## Available data
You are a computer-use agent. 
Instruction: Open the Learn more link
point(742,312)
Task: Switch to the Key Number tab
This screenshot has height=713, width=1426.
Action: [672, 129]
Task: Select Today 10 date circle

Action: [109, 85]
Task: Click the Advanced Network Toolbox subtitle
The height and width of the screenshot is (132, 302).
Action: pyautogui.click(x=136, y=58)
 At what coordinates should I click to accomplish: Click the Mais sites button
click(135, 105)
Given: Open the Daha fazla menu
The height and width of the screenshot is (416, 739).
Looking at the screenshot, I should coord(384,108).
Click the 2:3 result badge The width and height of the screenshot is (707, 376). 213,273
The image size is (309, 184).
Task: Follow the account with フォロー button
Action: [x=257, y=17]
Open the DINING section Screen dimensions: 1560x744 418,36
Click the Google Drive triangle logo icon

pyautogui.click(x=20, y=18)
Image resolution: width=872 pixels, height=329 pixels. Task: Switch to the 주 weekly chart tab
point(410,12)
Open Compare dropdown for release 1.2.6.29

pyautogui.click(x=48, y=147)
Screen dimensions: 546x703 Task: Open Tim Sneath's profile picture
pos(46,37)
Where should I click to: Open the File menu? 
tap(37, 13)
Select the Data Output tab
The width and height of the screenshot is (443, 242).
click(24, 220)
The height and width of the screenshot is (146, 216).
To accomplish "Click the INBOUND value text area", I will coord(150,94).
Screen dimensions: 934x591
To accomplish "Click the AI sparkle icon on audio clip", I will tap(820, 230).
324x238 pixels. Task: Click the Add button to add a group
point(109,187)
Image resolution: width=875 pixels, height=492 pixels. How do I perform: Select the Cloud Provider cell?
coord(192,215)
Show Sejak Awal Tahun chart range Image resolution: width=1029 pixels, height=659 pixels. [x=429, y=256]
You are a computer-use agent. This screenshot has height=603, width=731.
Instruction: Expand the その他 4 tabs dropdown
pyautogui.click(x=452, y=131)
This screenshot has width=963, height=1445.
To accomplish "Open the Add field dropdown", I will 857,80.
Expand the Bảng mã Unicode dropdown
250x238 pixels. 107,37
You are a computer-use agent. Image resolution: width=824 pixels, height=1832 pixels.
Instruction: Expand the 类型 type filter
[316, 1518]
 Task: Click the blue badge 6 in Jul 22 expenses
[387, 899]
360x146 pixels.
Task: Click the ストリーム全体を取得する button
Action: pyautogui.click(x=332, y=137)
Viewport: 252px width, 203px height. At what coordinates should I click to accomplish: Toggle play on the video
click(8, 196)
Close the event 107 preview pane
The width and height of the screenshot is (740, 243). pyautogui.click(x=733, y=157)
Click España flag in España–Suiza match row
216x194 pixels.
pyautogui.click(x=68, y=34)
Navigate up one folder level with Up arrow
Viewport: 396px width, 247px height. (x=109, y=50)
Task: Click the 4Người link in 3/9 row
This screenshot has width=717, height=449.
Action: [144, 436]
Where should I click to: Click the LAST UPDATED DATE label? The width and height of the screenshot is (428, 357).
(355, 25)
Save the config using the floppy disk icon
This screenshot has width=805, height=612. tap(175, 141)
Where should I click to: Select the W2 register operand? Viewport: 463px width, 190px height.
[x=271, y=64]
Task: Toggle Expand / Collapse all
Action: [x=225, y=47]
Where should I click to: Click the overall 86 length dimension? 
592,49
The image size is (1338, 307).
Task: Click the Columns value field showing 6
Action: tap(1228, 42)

## Task objective
What are the lines above that hold the string "computer"? Copy them.

## Task result
You are a computer-use agent. 
You are a computer-use agent. This screenshot has height=603, width=731.
You are a computer-use agent. Image resolution: width=824 pixels, height=1832 pixels.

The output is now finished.